Thursday, November 27, 2014

Black Friday Wal-Mart Protests Miss Mark On Pay Gap

From Mark Perry and Michael Saltsman.
"The "Black Friday" protests staged annually against Wal-Mart by the United Food & Commercial Workers Union are fast becoming a holiday tradition as loathed as an overcooked turkey or dry fruitcake. This year, organizers plan rallies and marches at more than 1,500 Wal-Mart stores around the country.
Activists will hand out literature to holiday shoppers warning that the Walton family is "hoarding" massive amounts of wealth.

On its Making Change at Wal-Mart (NYSE:WMT) website, the union says the company can "afford to pay higher wages," citing as proof the 2010 multimillion-dollar compensation of now-retired CEO Mike Duke.

While it's true that Duke was well paid for running one of the world's largest corporations, it's not true that his compensation — or the compensation of the company's new CEO Doug McMillon — have anything to do with the pay of the company's hourly employees.

The pay packages of top executives who head some of the world's largest companies have long been a point of contention for labor unions. The AFL-CIO maintains an Executive Paywatch website to trumpet a 331-to-1 gap between CEOs of 350 companies listed on the S&P 500 and the average U.S. worker.

Big Labor's CEO-to-worker pay ratio is problematic because it omits the compensation of the vast majority of executives. Our own comprehensive analysis of Bureau of Labor Statistics data shows that the actual pay gap is closer to five-to-one when all CEOs are considered.

Nevertheless, the talking point remains a potent one in the public opinion battle surrounding large, service-industry employers such as Wal-Mart. It's understandable: According to Morningstar, the company's six-member executive team earned combined compensation valued at $71 million in fiscal 2013.

That's a big number — but Wal-Mart is a big company. Its $470 billion in 2013 sales is equal to or greater than the entire GDP of developed countries like Taiwan and Austria.

Wal-Mart also has more than one million employees in the U.S. alone who depend on the managerial expertise of the company's top executives for their weekly paychecks.

A few bad decisions by the company's CEO and his executive team could mean the difference between a pay boost and a pay freeze — or, even worse, between more jobs and fewer jobs.

Despite a hypercompetitive retail market that intensifies all the time, Wal-Mart has impressively managed to stay at the top of the Fortune 500 annual ranking of US companies based on sales in every year since 2002.

If that market domination seems somehow automatic and independent of executive leadership, look at all of the large retailers who either faced closure or a steep drop in sales over the same time period — JCPenney (NYSE:JCP), K-Mart, Sears (NASDAQ:SHLD), and Borders, to name just a few.

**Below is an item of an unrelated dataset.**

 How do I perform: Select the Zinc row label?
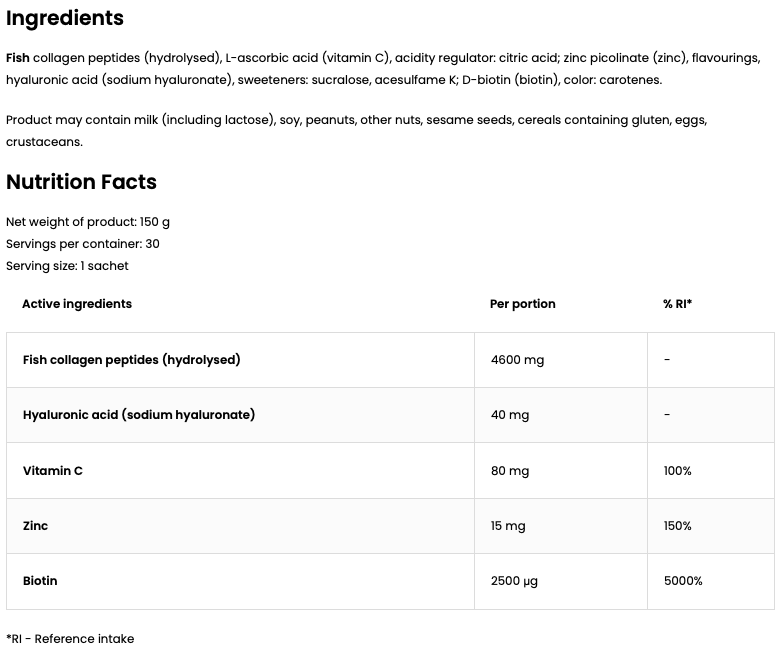[x=35, y=526]
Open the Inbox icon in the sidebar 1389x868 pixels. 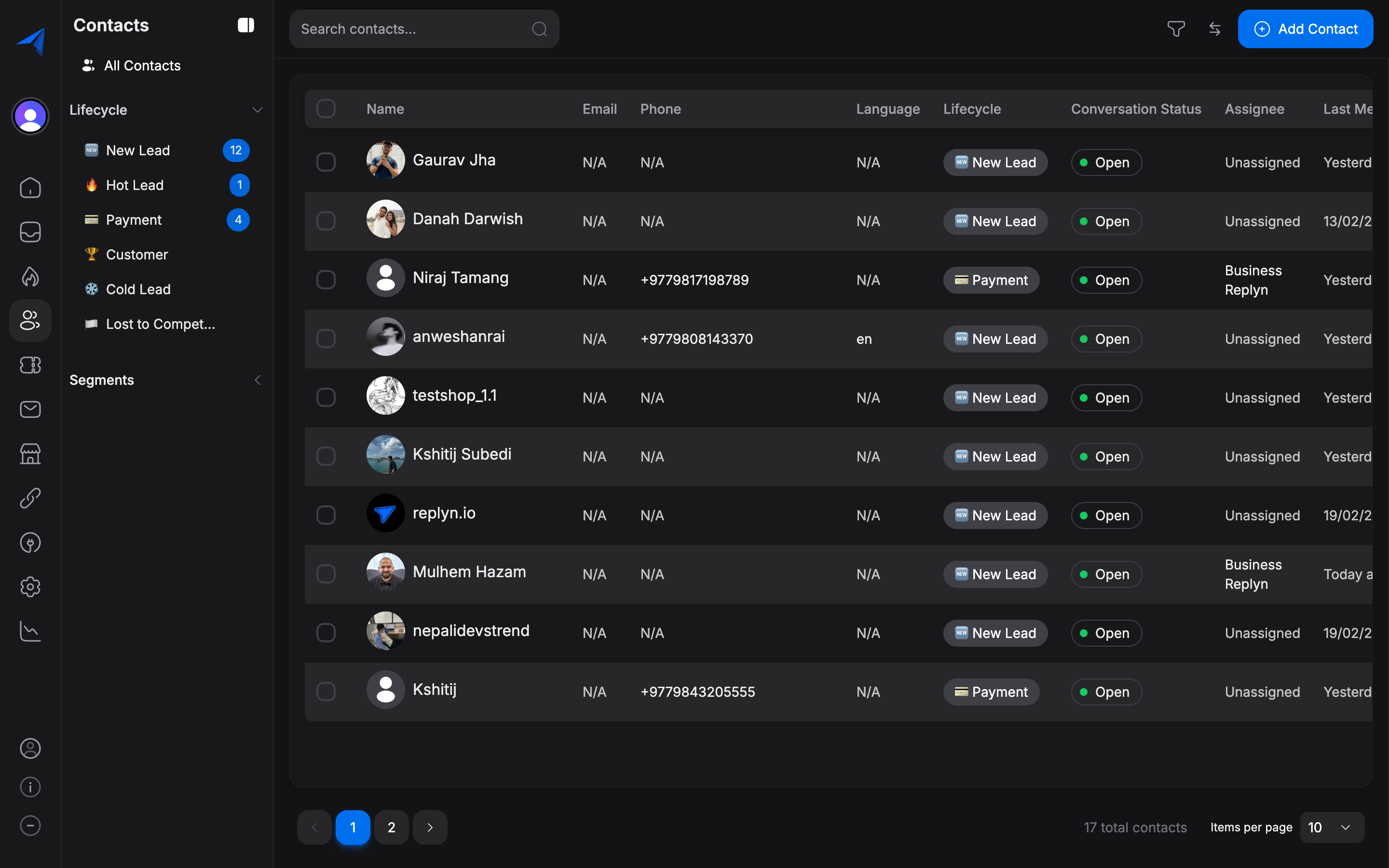29,231
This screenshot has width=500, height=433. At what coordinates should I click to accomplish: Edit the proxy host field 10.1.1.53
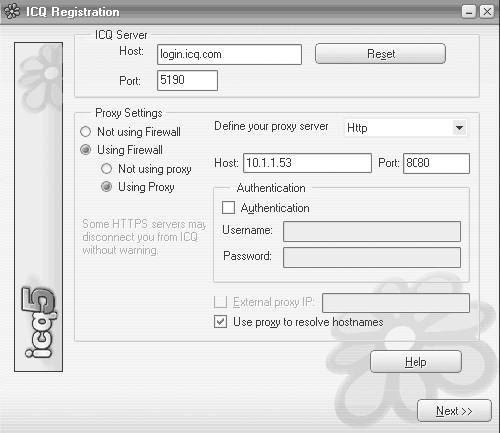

What is overlooked or ignored by labor unions and anti-Wal-Mart organizations is that it takes highly compensated, superstar-level managerial talent to efficiently run a retail giant like Wal-Mart.

These activists then make an even bigger mistake by assuming Wal-Mart's top leaders are highly paid at the expense of lower wages for part-time hourly workers.

Consider: Wal-Mart employs roughly 600,000 part-time employees. If the company's executive team were replaced by lower-paid managers who forfeited 25% of a $71 million total compensation package, the extra take-home pay for part-timers would total just under $30 — per year, that is.

Assuming a 25-hour work week for 50 weeks a year, the pay cut at the top of the company yields less than 3 cents an hour in extra pay for Wal-Mart's part-time associates — and that's before taxes.

Even if we assume that Wal-Mart's executive team takes a 100% pay cut and distributes those earnings to employees — forfeiting salary, stock options, and everything else — the net benefit for the part-time workforce would be a pay bump of roughly 10 cents an hour before taxes.

Of course, there are other misguided means to boost the pay of Wal-Mart's hourly staff. For instance, this year's Black Friday protests will focus on creating a $15-an-hour "living wage."

But someone has to pay for that mandated raise, and Wal-Mart's low single-digit profit margin suggests the company itself is ill-equipped to do so.

That goes double for Wal-Mart's customer base, which relies on the "Save Money" promise in the company's slogan.

Instead, the store's employees would shoulder the cost of a "living wage" through reduced hours and fewer job opportunities — closing down the career pathway that allows today's cashiers to become tomorrow's store managers or corporate executives.

If you want to help Wal-Mart employees this year — or the employees of any other retailer, for that matter — the best thing you can do is go shopping. While labor union activists provide misleading talking points and empty solutions, you'll be providing the sales dollars that allow these companies to create more opportunities for the people who staff and manage the stores.

Unlike the Black Friday protests, that's a tradition that's actually worth continuing.

• Perry is a professor of economics at the University of Michigan-Flint and resident scholar at the American Enterprise Institute. • Saltsman is research director at the Employment Policies Institute."